> **Work instructions**
No pictures, nothing altered: return the data below.

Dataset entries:
....................

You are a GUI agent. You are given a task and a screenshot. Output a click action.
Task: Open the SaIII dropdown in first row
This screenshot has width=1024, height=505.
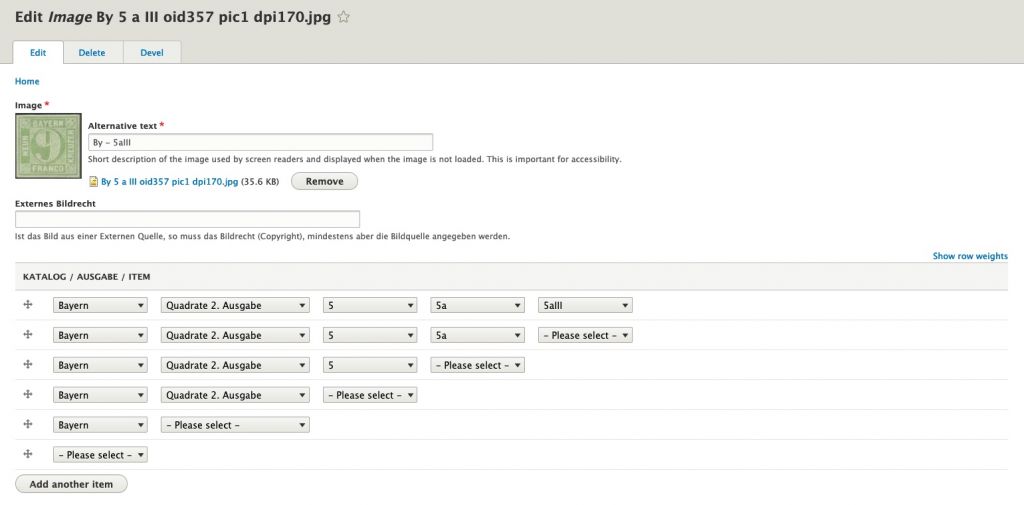[585, 306]
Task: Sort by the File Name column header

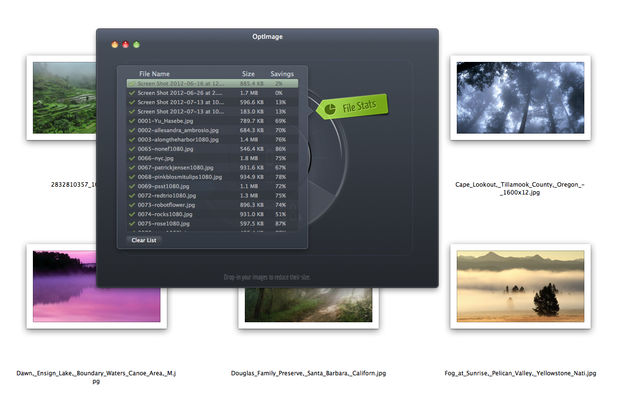Action: [x=154, y=74]
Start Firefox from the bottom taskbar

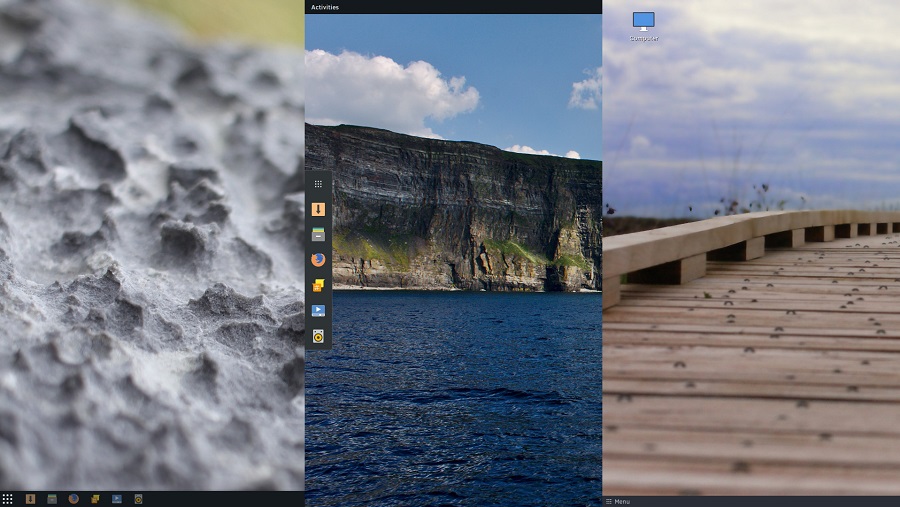pos(74,499)
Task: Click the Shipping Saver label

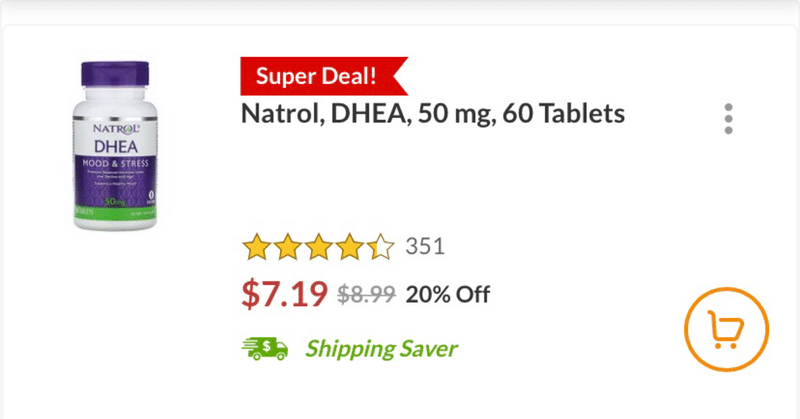Action: coord(381,349)
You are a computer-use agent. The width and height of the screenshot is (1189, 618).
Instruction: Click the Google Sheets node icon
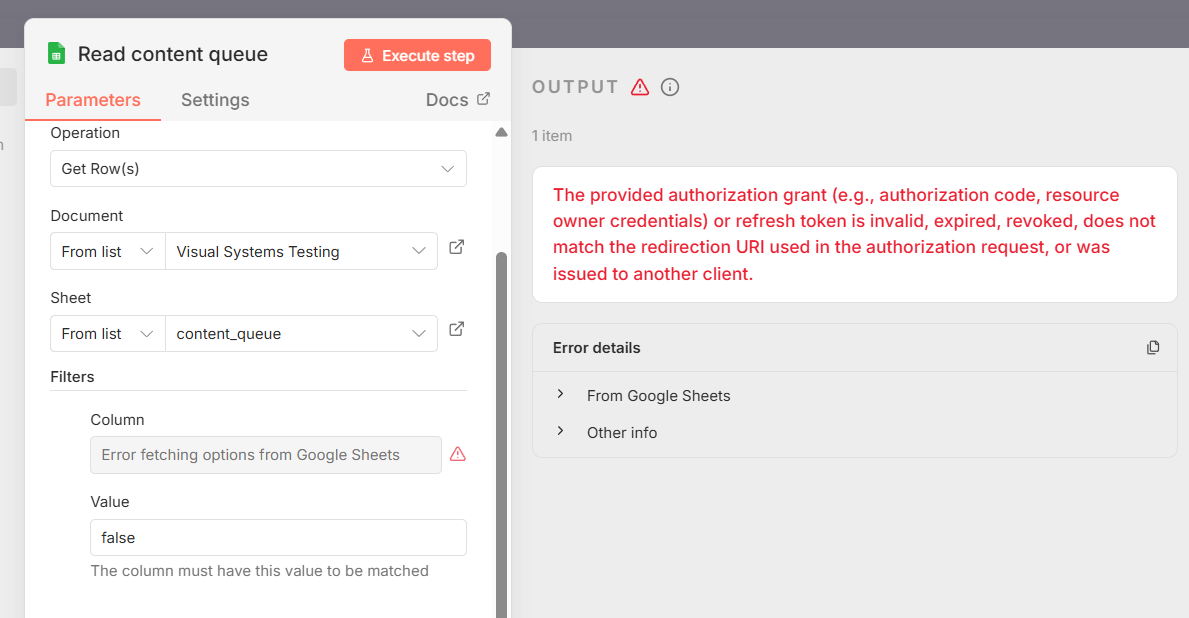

....................

> **Final answer**
You are a GUI agent. You are given a task and a screenshot. Output a click action.
Task: Open the SaIII dropdown in first row
This screenshot has width=1024, height=505.
[585, 306]
Task: Sort by the File Name column header

Action: [x=154, y=74]
Start Firefox from the bottom taskbar

pos(74,499)
Task: Click the Shipping Saver label

Action: coord(381,349)
You are a computer-use agent. The width and height of the screenshot is (1189, 618).
Instruction: Click the Google Sheets node icon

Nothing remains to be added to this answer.